Ważne jest, aby nie zarzucić nowicjusza ogromem wiadomości naraz, bo to nigdy nie jest dobrą zachętą na starcie. Informacje należy przekazywać stopniowo oraz za każdym razem upewnić się, że są one dla drugiej osoby zrozumiałe i że jest ona gotowa stawić czoła trasie. Dzieci oczywiście mogą zaczynać od biegania w grupach, później w parach i dopiero potem samodzielnie odkrywać uroki orientacji. Z doświadczenia wiem, że większość dzieci, które zaczynają biegać, boją się iść na trasę bez nikogo i raźniej podążają na nią w czyimś towarzystwie. Po jakimś czasie dzieci same stwierdzają, że lepiej biega im się samodzielnie, ponieważ są bardziej skoncentrowane na tym, co robią i nikt nie decyduje za nie, jaki mają wybrać wariant i gdzie dalej pobiec.

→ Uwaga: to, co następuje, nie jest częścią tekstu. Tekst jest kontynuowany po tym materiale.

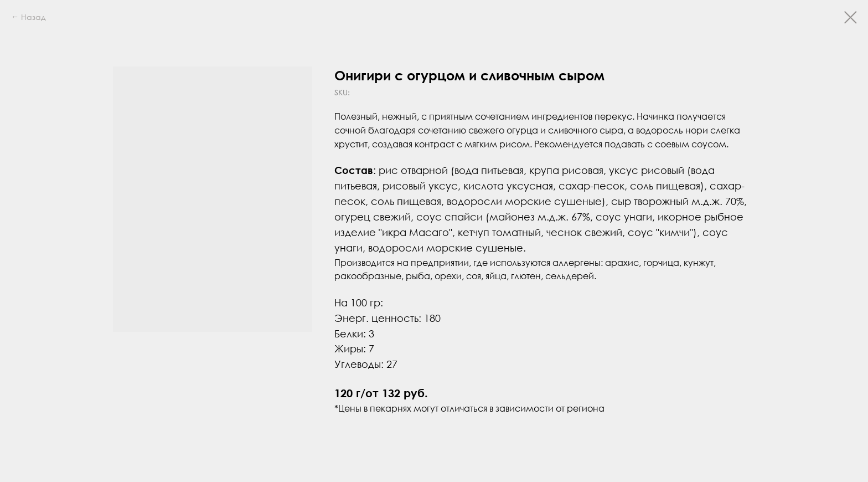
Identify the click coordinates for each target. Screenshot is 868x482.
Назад (33, 17)
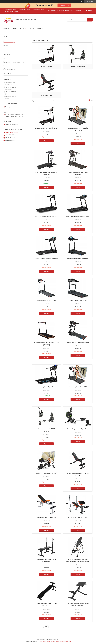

Pamiętajmy, że sposobów na przygotowanie treningu czy przekazanie wiedzy jest nieskończenie wiele i nie należy sztywno trzymać się reguł. Bieg na orientację to przede wszystkim zabawa, fajny sposób na spędzenie czasu z przyjaciółmi i rodziną na świeżym powietrzu i nie warto przedwcześnie zmuszać początkujących do rywalizacji, ponieważ w takim przypadku nigdy nie będą czerpać pełnej satysfakcji z tego sportu. A poza tym, jak wszyscy wiemy, najlepsza nauka to ta przez zabawę.